Collected Letters of Francis St. James, Letter 1
(3 days past Land’s End)
My Dearest Theodora,
I must begin, my love, by apologizing for the unseemly amount of time I have allowed to pass before sending you a letter; in my defense, the sheer amount of activity occurring since we sailed from Portsmouth, made our way through the Channel, and finally bid a fond farewell to Land’s End as we set sail (I do not know if this is a truly accurate term, since the throb of the ship’s engines disturb my sleep still) for parts known and unknown has been, quite overwhelming. I fear that the Do Return is rather understaffed, and I have found myself pressed into services that I must confess I do not fully understand. They tell me that once we cross the boundary zone, ‘twixt water and magnetism, that the ship will sail itself; until then, I find myself a reluctant sailor.
But all that is nothing, a mere apologetic prelude to an epistle of love and yearning. For I yearn for you my darling Theodora. I ache for your presence, for your smile and your laughter sweet as springtime. I think often of that magical time, in the dead of London winter, on one of those clear nights that is so very rare these days, when we danced under the stars outside your father’s rooms on Threadneedle, only the lonely sound of a weary accordionist accompanying our waltz. I think about that night and wonder, in my thinking, if I have a fellow thinker, rememberer in you.
But I know, oh I know with such a bitter, weary heart, that I have neglected you, sorely neglected you. I have not given you the love you deserve, not showered you with kisses and flowers, not made my every waking moment a monument, a prayer to our love.
And if I do protest that this neglect was benign, nay required, by the ferocity of my studies, by my devotion to the sublime theories of Professor Zakharov (who you dislike, yes, but who is a genius, unjustly ignored, whom I have sworn to rehabilitate), by my heady dives into the noble currents of essence that swirl ‘twixt the branes of this universe and the next; if I do utter such a protest, may my mouth run dry, may my tongue swell and may my jaw lock ‘til the words fall into silence - such things should not be said, such excuses do not justify your treatment by me, treatment that you returned in kind with interest.

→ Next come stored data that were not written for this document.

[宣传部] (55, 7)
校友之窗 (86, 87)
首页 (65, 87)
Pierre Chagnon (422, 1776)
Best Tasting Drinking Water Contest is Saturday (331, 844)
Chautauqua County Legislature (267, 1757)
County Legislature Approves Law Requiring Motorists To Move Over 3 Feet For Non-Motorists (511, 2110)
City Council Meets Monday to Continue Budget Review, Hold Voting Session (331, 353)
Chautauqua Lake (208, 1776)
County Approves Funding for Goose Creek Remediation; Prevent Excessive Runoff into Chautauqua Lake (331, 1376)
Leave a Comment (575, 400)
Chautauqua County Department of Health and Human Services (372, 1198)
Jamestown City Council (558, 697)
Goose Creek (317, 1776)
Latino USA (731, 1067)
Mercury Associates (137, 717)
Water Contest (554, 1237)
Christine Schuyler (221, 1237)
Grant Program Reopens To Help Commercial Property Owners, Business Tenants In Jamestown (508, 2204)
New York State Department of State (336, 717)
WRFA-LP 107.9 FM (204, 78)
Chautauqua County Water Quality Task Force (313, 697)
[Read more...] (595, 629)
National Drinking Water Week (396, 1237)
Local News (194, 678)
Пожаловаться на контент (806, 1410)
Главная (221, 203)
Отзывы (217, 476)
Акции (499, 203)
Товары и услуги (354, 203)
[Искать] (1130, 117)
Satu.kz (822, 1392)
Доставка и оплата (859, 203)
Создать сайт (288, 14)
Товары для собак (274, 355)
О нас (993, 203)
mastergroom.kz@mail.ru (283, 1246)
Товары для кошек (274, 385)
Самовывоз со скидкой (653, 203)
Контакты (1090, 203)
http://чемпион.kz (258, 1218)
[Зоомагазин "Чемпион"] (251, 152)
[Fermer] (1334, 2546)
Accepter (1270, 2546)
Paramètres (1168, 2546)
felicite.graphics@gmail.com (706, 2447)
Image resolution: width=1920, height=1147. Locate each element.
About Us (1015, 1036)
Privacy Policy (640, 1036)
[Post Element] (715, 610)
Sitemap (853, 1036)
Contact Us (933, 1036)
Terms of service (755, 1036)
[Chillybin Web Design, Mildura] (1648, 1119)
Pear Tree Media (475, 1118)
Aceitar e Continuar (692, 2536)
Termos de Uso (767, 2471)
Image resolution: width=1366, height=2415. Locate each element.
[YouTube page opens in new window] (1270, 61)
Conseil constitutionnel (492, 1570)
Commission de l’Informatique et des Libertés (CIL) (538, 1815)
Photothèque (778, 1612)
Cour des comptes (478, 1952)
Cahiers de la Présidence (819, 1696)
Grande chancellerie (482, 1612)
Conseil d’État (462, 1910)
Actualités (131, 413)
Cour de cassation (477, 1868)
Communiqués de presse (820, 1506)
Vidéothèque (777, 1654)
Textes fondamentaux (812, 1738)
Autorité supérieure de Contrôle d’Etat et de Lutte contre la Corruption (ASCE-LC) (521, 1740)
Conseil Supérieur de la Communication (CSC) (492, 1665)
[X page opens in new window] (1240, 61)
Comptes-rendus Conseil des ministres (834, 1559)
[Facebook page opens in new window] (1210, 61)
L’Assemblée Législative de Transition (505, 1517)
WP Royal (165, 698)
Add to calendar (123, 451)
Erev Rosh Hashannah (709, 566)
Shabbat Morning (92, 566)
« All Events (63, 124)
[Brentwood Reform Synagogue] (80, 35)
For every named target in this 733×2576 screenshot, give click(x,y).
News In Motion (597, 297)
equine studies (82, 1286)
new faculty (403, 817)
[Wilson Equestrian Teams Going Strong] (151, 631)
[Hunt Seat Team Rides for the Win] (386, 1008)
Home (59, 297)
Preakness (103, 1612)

And while it may seem outlandish, I do believe, deep within my essence, that my current adventure will redeem myself to you. I will prove, my love, a service to a purpose higher than my mere intellectual aspirations (valid though they may be), a duty to a calling greater than any I have yet seen. I will sail the magnetic seas until, in the end, I will inevitably ‘Do Return’ to your arms.